Written instruction:
Can you extend the post on infinite dimensional Lie groups and Schützenberger's factorization, starting right after its last sentence?

Source text:
────────

This is the local Wei-Norman's theorem.

My questions are the following

Let us loosely call infinite dimensional a Lie group whose Lie algebra is not finite dimensional (this includes the example below and infinite dimensional Banach-Lie groups for instance).

Q1) Can you provide examples of infinite dimensional Lie groups where the exponential map $L(G)\rightarrow G$ is locally surjective ?

Q2) If, in these examples, $L(G)$ admits a topological basis in some sense, does it provide a formula like (*) ?

The case of Schützenberger's factorization.-

Below an example of an infinite dimensional Lie group and such a system of coordinates.

All definitions of : algebra (resp. large algebra) of a monoid, Lie algebra, enveloping algebra, used here are standard and can be taken e.g. from [1] and [2] (I can detail interactively on request).

Let $X$ be a set (of variables, or indeterminates, or an alphabet), $k$ a $\mathbb{Q}$-algebra and let $$ k\langle X\rangle, k\langle \langle X\rangle\rangle, \mathcal{L}_k\langle X\rangle, \mathcal{L}_k\langle\langle X\rangle\rangle $$ be respectively the free algebra (i.e. the algebra of noncommutative polynomials or the algebra of the free monoid $X^*$), the algebra of noncommutative formal power series (i.e. the large algebra of the free monoid $X^*$) [1], the free Lie algebra and the Lie algebra of Lie series [2]. We will use the natural pairing between $k\langle \langle X\rangle\rangle=k^{X^*}$ and $k\langle X\rangle=k^{(X^*)}$ given by the following sum on the words $$ \langle S|P\rangle=\sum_{w} coeff(S,w)coeff(P,w) $$ It is well known that $$ k\langle X\rangle=\mathcal{U}(\mathcal{L}_k\langle X\rangle)\ . $$ As such, it admits a structure of Hopf algebra $$ (k\langle X\rangle, conc, 1_{X^*}, \Delta_{shuffle},\epsilon,S) $$ $conc$ being the concatenation, $\Delta_{shuffle}$ being the dual law of the shuffle product, $\epsilon(P)=\langle P|1_{X^*}\rangle$ (constant term) and $S(a)=-a$ for all $a\in X$;

Every basis ($B=(b_i)_{i\in I};\ I$ totally ordered) of $\mathcal{L}_k\langle X\rangle$ (which is free, for all rings $k$) can be extended to a Poincaré-Birkhoff-Witt basis of $k\langle X\rangle$, parametrized by the multiindices of $\mathbb{N}^{(I)}$. The multi-index product is defined as follows. For every $\alpha\in \mathbb{N}^{(I)}$, we set
$$ B^\alpha=b_{i_1}^{\alpha_1}b_{i_2}^{\alpha_2}\cdots b_{i_m}^{\alpha_m} $$ with $supp(\alpha)=\{i_1<i_2<\cdots i_m\}$. Now, if $B$ is multi-homogeneous (w.r.t. the $\mathbb{N}^{(X)}$-grading), so is $(B^\alpha)_{\alpha\in \mathbb{N}^{(I)}}$ and there is a unique family of polynomials $B_\alpha$ such that $$ \langle B_\alpha|B^\beta \rangle=\delta_{\alpha,\beta}\qquad\qquad \mathrm{(Dual-Basis)} $$
Now within the algebra of double series (whose support is $k^{X^*\otimes X^*}$ endowed with the law $shuffle\hat{\otimes} conc$, Schützenberger (see [3,4]) gave the beautiful formula $$ (**)\ \sum_{w\in X^*}w\hat{\otimes} w=\prod_{i\in I}^{\rightarrow} e^{B_{e_i}\hat{\otimes} b_i} $$ where $e_i$ are the irreducibles of the monoid $\mathbb{N}^{(I)}$ defined by $e_i(j)=\delta_{i,j}$ (in particular $B^{e_i}=b_i$).

────────

Data shown:
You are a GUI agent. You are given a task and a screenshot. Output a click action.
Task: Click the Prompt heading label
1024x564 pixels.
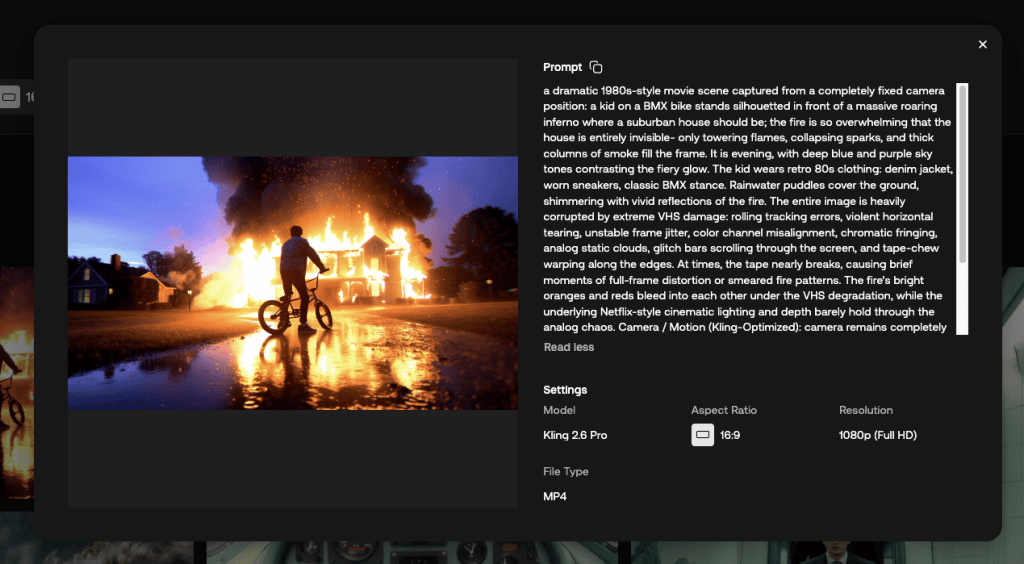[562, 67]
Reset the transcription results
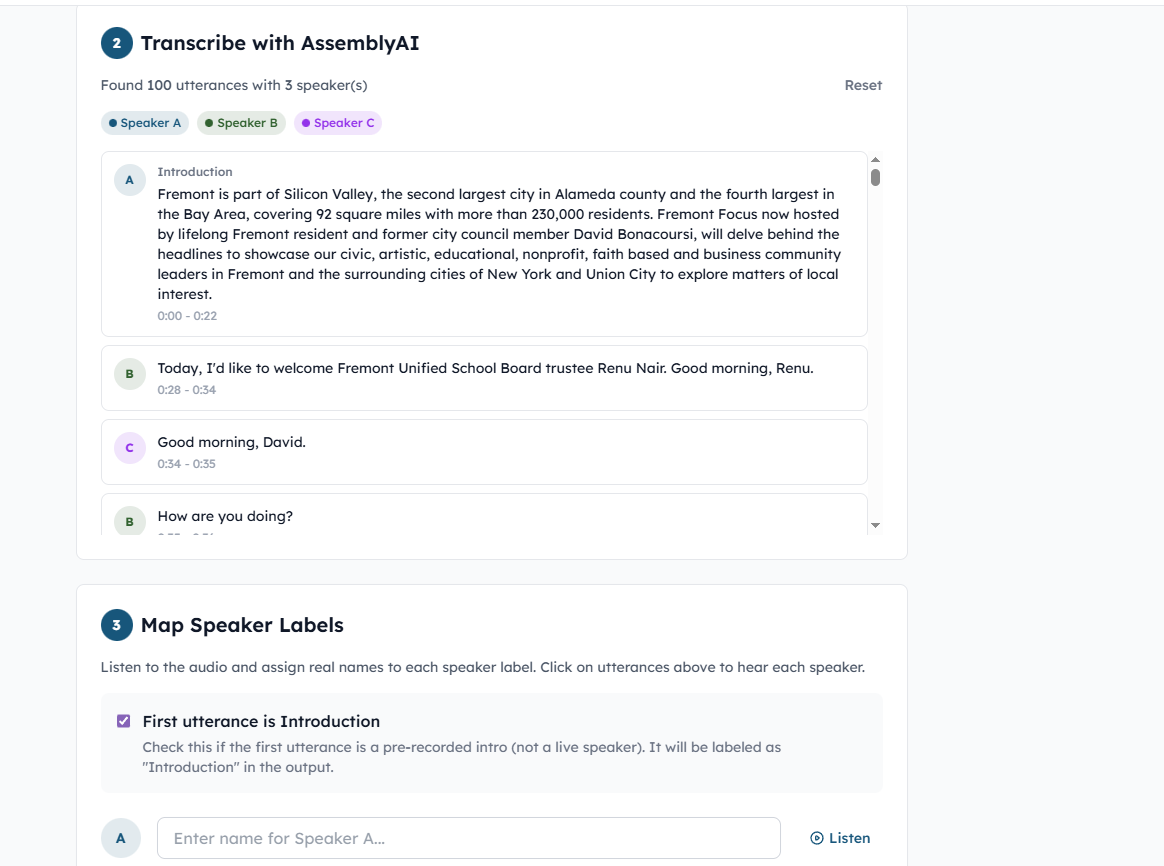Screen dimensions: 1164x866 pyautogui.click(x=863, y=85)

────────

Task result:
This can be used to provide a system of local coordinates on the Hausdorff group [2] $$ Haus_k(X)=\{e^L\}_{L\in \mathcal{L}_k\langle \langle X\rangle\rangle}=\{S\in k\langle \langle X\rangle\rangle|\epsilon(S)=1,\, \Delta_{shuffle}(S)=S\hat{\otimes}S\} $$ because, in this case $S\otimes Id$ is compatible with the law of the double algebra and then, applying this operator to $(**)$, we get $$ S=(S\hat{\otimes} Id)(\sum_{w\in X^*}w\hat{\otimes} w)=\prod_{i\in I}^{\rightarrow} e^{\langle S|B_{e_i} \rangle\,b_i} $$ which is a system of local coordinates of the type $(*)$ for the group $Haus_k(X)$.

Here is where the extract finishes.